▶ _Work item_
The full set of entries is to be printed exactly, with pictures excluded.

:: Data shown ::

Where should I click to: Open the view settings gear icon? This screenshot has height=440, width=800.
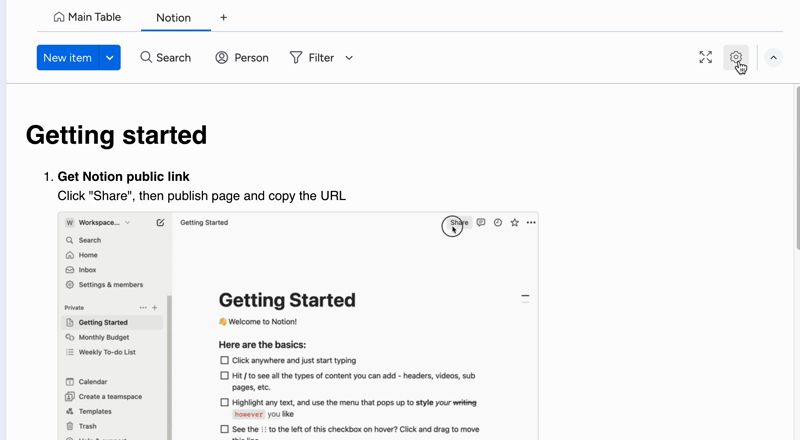pyautogui.click(x=736, y=57)
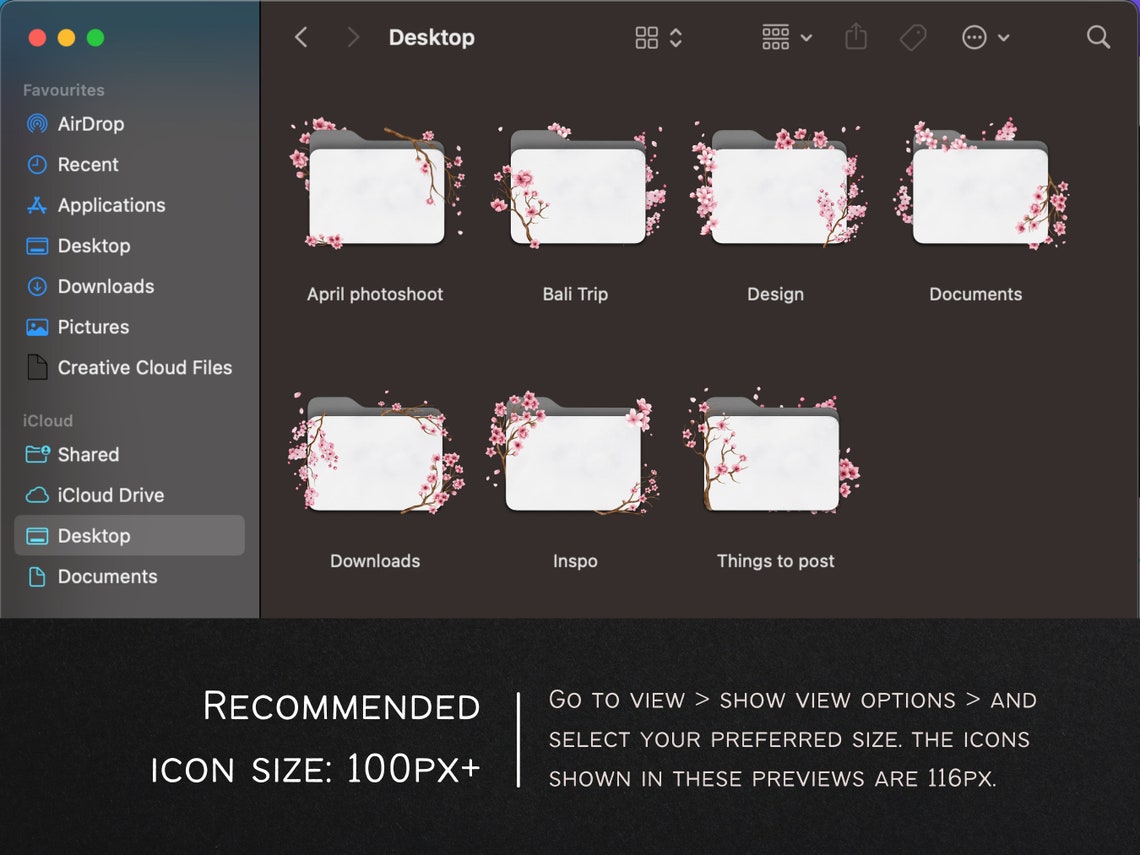Open the more actions ellipsis menu
Screen dimensions: 1140x855
coord(986,37)
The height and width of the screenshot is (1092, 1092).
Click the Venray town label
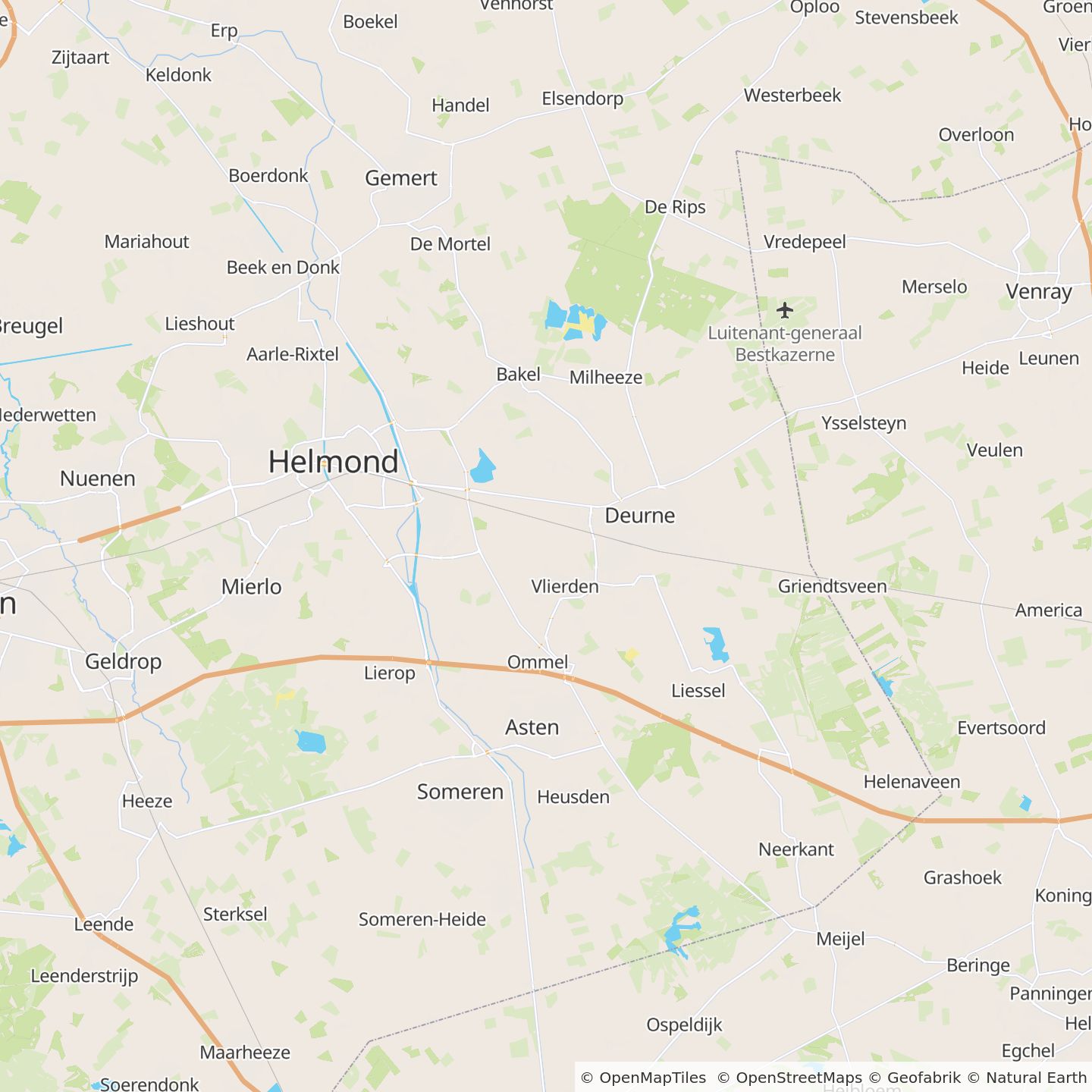(x=1039, y=292)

:::

▶ _Exercise output_
Where should I click to: Open the view settings gear icon? This screenshot has height=440, width=800.
pyautogui.click(x=736, y=57)
Open the more actions ellipsis menu
Screen dimensions: 1140x855
coord(986,37)
The height and width of the screenshot is (1092, 1092).
Click the Venray town label
(x=1039, y=292)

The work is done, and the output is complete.